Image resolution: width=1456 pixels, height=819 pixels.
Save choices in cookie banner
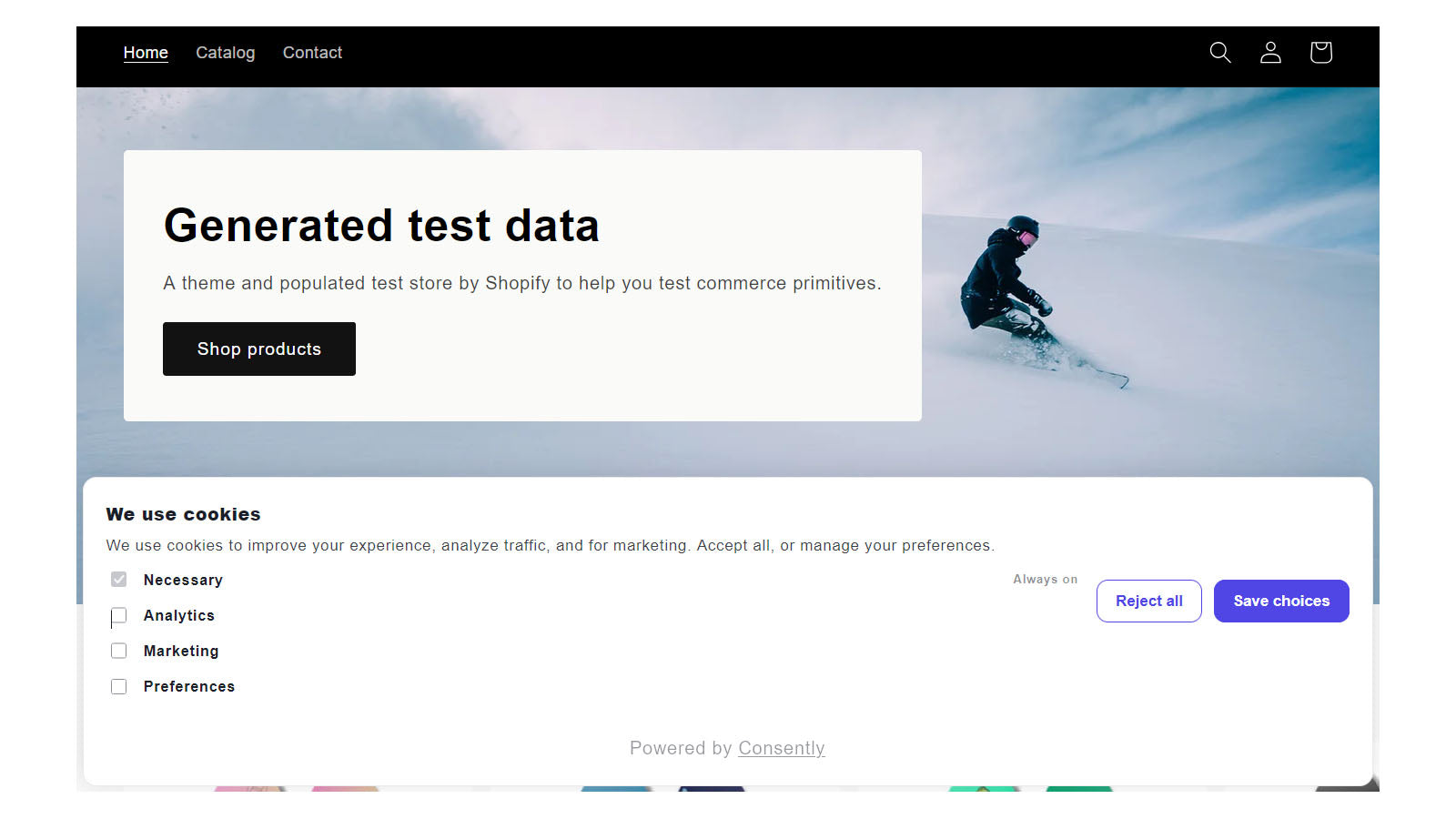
════
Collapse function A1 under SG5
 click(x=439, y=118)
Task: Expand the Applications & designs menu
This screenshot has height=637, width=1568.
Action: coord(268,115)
════
**About this task:**
Give back exactly the lines of the listing above that run from the line with "Image resolution: width=1456" to the line with "Save choices in cookie banner", inclusive.

**Answer:**
Image resolution: width=1456 pixels, height=819 pixels.
Save choices in cookie banner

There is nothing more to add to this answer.